The PowerShares MENA Frontier Countries ETF (NASDAQ:PMNA), which tracks an index with exposure to Egypt, Morocco, Oman, Lebanon, Jordan, Kuwait, Bahrain, Qatar and United Arab Emirates, has significantly lagged the performance of oil in the past year. Despite the 98% appreciation of oil price per barrel since March 2009, PMNA has only returned 46%.

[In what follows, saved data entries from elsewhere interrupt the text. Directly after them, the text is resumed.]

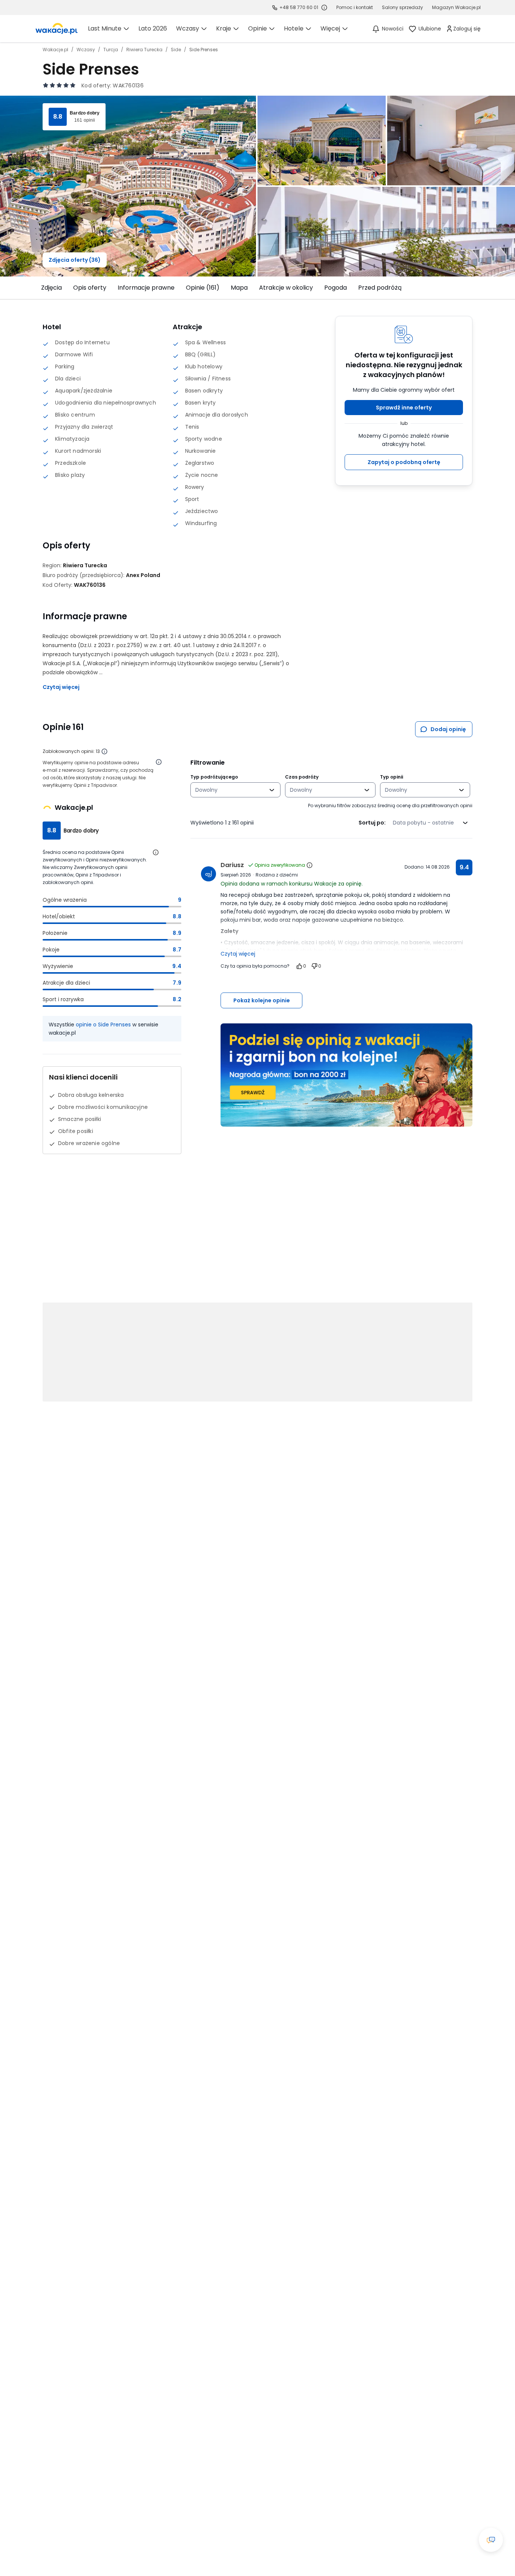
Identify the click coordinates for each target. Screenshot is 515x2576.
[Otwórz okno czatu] (491, 2540)
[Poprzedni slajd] (38, 287)
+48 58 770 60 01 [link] (298, 7)
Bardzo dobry (85, 113)
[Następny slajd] (476, 287)
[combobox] (230, 789)
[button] (404, 407)
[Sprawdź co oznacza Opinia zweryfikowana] (310, 865)
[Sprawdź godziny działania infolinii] (324, 8)
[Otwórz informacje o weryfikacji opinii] (159, 762)
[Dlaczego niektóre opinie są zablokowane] (104, 751)
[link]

Although one might assume that investing in the Middle East ETF equates to investing in oil, this is in fact not the case. While the countries that PMNA invests in have 60% of the world's oil reserves (810.98 billion barrels) and 45% of the world's natural gas reserves (2868.886 Trillion cubic feet), the actual stocks in PMNA have little to do with oil. The top 30 holdings in PMNA, which account for approximately 70% of the ETF weight, are largely telecom, real estate corporations, and banks. November's Dubai World debt crisis certainly didn’t help the ETF’s performance.
Although we are not fans of passive investment styles, which use a broad bucket of stocks such as the PMNA ETF, International market ETFs like the PMNA are an easy way for US investors to diversify their portfolios in international securities. That said, it is crucial to understand the stock exposure you have in each ETF rather than using the name as a generalization for what you believe you are buying.